# [Things to do]
A - In the forum thread, which Discworld book is kedean currently reading?
B - Summarize the forum thread in two sentences.
C - Write the next post in the forum thread about what people are reading.

(Quoted passage Opens)

Haven't completed it yet, so far I am finding it good.

------
nestorherre
Zen mind, beginner's mind. It's the first book that I've read about Buddhism
and found it quite insightful, will keep on reading more books on the topic.

It introduced me to Zen meditation, which I started practicing a few days ago
and find useful.

------
kedean
I'm working my way through Steven Pinkers "How The Mind Works", it's a really
interesting perspective on the brain and how it theoretically might produce
human intelligence and consciousness. I didn't expect to be exercising my CS
background while reading it, but it's very heavy on CS techniques and jargon
despite being a psychology book (the author spends a solid chunk of the first
chapter walking the reading through creating what turns out to basically be
Prolog).

On the fiction side, I'm on my third Discworld book and loving them (Men At
Arms).

(Quoted passage Closes)
(Exercise data Opens)

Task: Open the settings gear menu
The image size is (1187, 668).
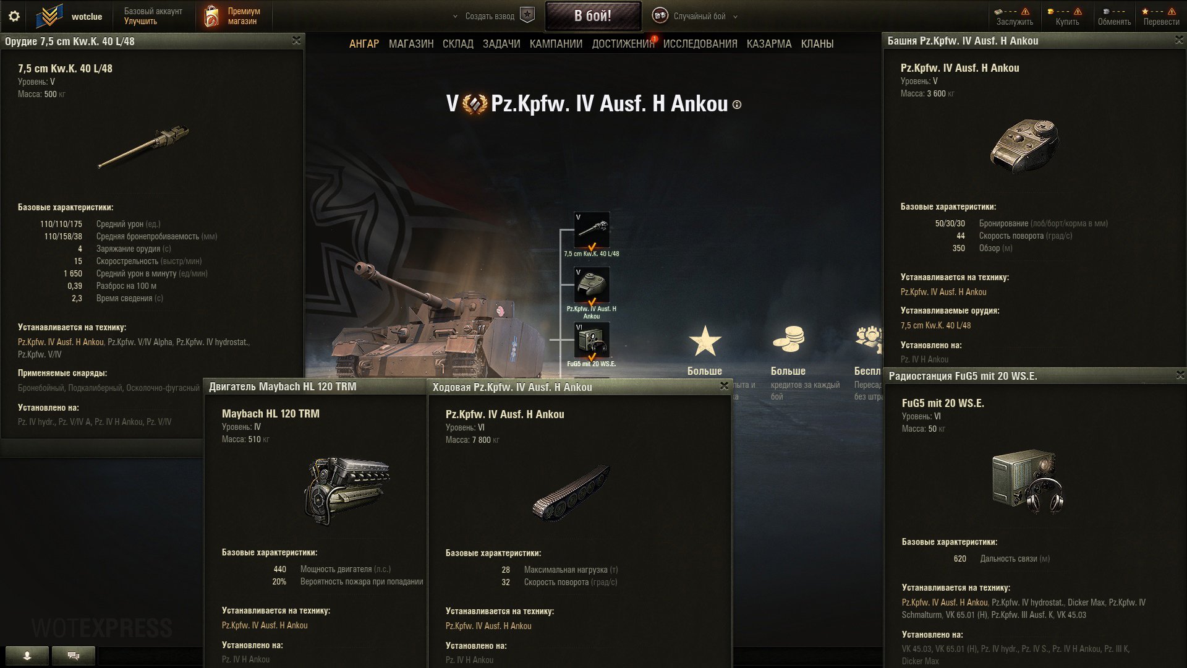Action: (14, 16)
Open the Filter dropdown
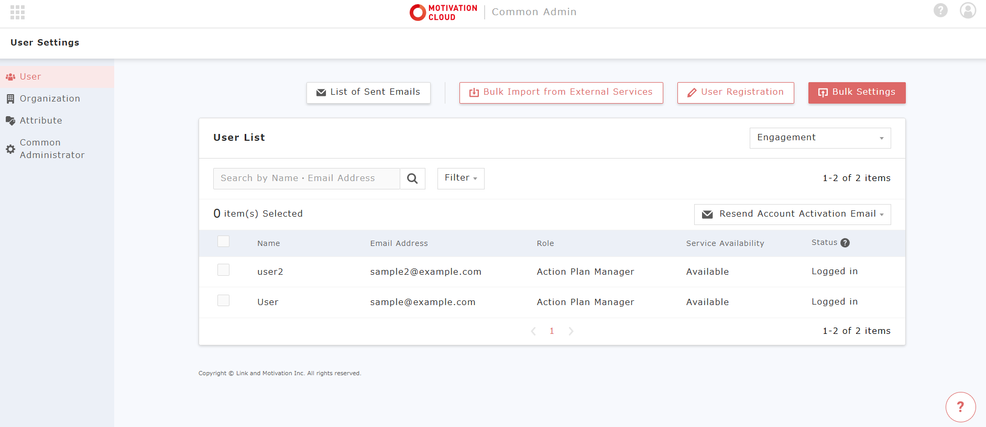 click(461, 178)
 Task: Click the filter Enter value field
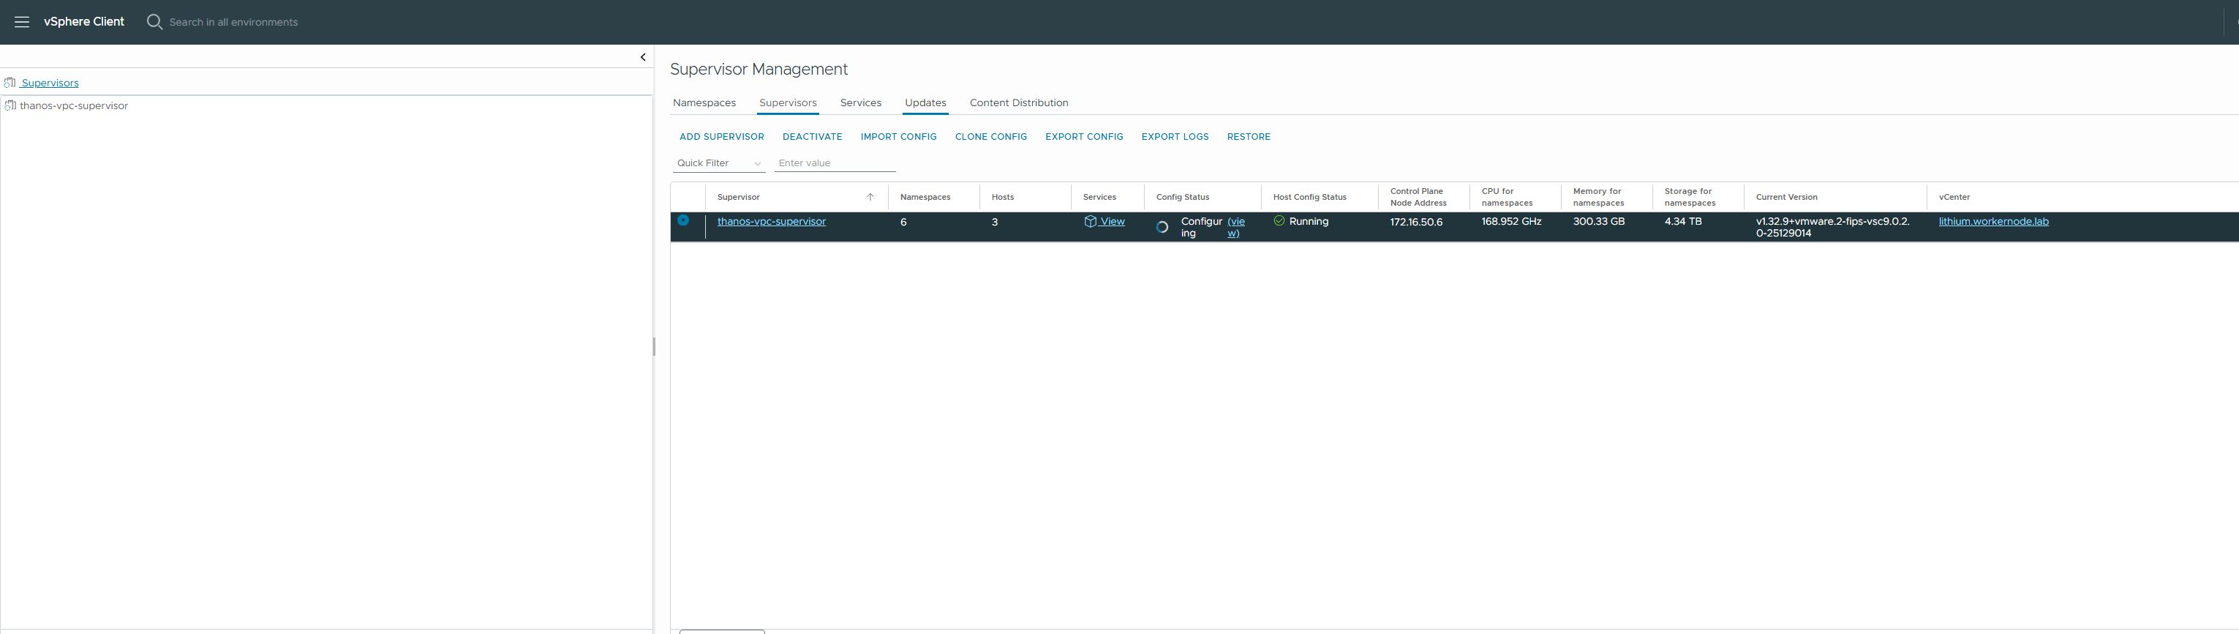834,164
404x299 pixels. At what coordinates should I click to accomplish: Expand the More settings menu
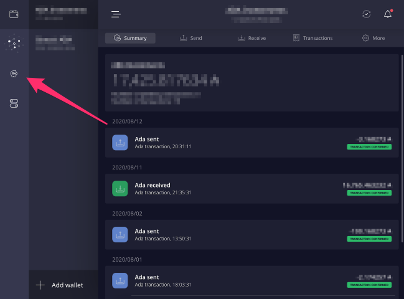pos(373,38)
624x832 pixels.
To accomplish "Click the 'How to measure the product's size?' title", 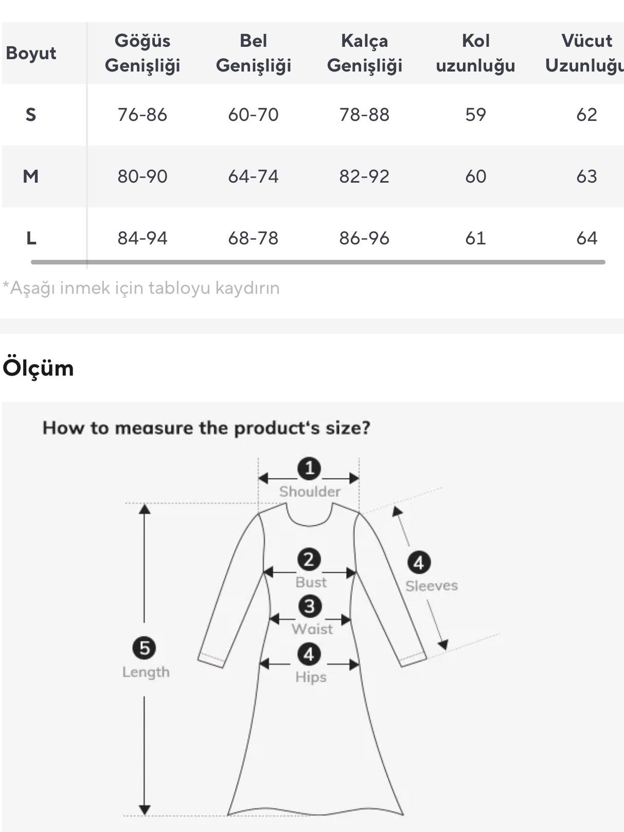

(Exercise data Closes)

# [Numbered responses]
A - Men At Arms, kedean's third Discworld book.

B - nestorherre found "Zen Mind, Beginner's Mind," a first book on Buddhism, quite insightful and has begun practicing the Zen meditation it introduced. kedean is reading Steven Pinker's "How The Mind Works," a psychology book that turns out to be heavy on CS techniques and jargon, and is also enjoying a third Discworld book, Men At Arms.

C -
------
kalado
Non-Fiction:

\- Thinking, Fast and Slow by Daniel Kahneman | book on human rationality and
irrationality

\- An Astronaut's Guide to Life on Earth by Chris Hadfield

Fiction:

\- Harry Potter and the Methods of Rationality | Petunia married a professor,
and Harry grew up reading science and science fiction.
[http://www.hpmor.com/](http://www.hpmor.com/)

\- Off to Be the Wizard (Magic 2.0 Book 1) by Scott Meyer | Reality is defined
in a text file, making the protagonist a wizard when he discovers it while
hacking a company.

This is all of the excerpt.